Shared memory can be used to reduce the number of global memory accesses. The common pattern to use shared memory is as follows

load data from gmem to shmem
__syncthreads();
update shmem
__syncthreads();
store data from shmem to gmem

It is very easy to make mistakes when you do not need all threads to load and store the data but need them all to update the data in shmem. This happens when the total number of threads does not match the number of tasks (such as points). Be careful when you try to mask some threads when using shared memory.

3.4 K-means++

The K-means++ algorithm improves the convergence rate of traditional K-means by modifying the initial centroid selection process. To ensure that your output is deterministic, we've provided some pseudo-code below to pick the initial centroids.

You will need to modify this code to compute D(x), but be careful to not modify the code that actually picks the initial centroids. For reference, here are the correct initial centroid indices for the first sample input using the seed specified above: random-n65536-d32-c16-initial-centroids.txt.


void kmeansplusplus_init_centroids() {
    vector<int> centroid_indices;
    int first_centroid = (int) (rand_float()*num_pts);
    centroid_indices.push_back(first_centroid);
    while (centroid_indices.size() < num_centroids) {
        // Here, you`ll need to compute D(x) for all points.
        // TODO

        // Choose a new initial centroid
        float total_dist = 0.0;
        for (int i = 0; i < num_pts; i++) {
            total_dist += D(i)*D(i);
        }
        float target = rand_float() * total_dist;
        float dist = 0.0;
        for (int i = 0; i < num_pts; i++) {
            dist += D(i)*D(i);
            if (target < dist) {
                centroid_indices.push_back(i);
                break;
            }
        }
    }
}

You should compute D(x) using CUDA. Feel free to explore alternative implementations as well; just make sure to document and explain your approach in your report.

For reference, here are the correct outputs to the provided inputs for K-means++:

random-n2048-d16-c16-pp-answer.txt

random-n16384-d24-c16-pp-answer.txt

random-n65536-d32-c16-pp-answer.txt

3.5 Thrust --- Parallel GPU Implementation using Thrust (optional - 10% extra credit)

K-Means can be decomposed as a GroupBy-Aggregate, which can be implemented relatively easily in CUDA using thrust:: primitives.
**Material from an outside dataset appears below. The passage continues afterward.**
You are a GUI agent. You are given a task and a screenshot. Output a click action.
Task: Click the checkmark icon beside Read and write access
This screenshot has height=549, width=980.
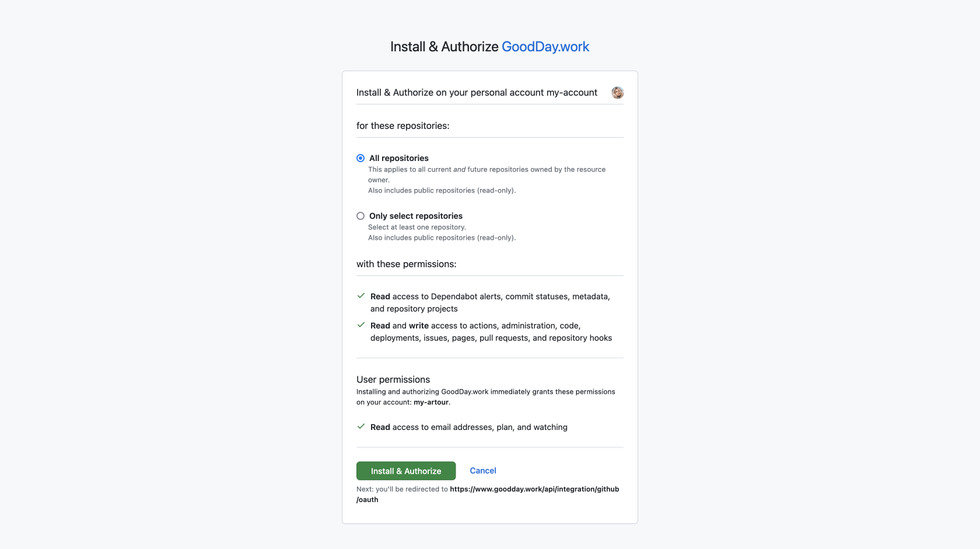click(x=361, y=325)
The advantage of Thrust over CUDA implementation is that you are working on the algorithm level. The main work will be how to represent the Kmeans algorithm with a combination of Thrust implemented algorithms. You do not need to worry about data (de)allocation/copy and work assignment for each CUDA thread.

The performance of the Thrust implementation may not be as good as the CUDA implementation. But it should still be faster than the sequential implementation.

4 --- Your report

You should include a report that answers the following questions. In cases where we ask you to explain performance behavior, it is fine to speculate, but be clear whether your observations are empirical or speculation.

Report the GPU hardware details, CPU hardware details, and OS version on the machine where you did your measurements if you measured in any environment other than Codio; if you just used Codio for measurements, it's fine to just report that fact.
Which of your implementations is fastest? Does it match your expectations of which should be fastest? Estimate the best-case performance speedup your CUDA implementations should have based on the number of threads in your program and the number of processing contexts actually supported by your hardware. How far of that prediction is your best-case performance?
Which of the parallel implementations is slowest, and does it match your expectations? Why or why not?
What fraction of the end-to-end runtime in your CUDA versions is spent in data transfer?
How much time did you spend on the lab?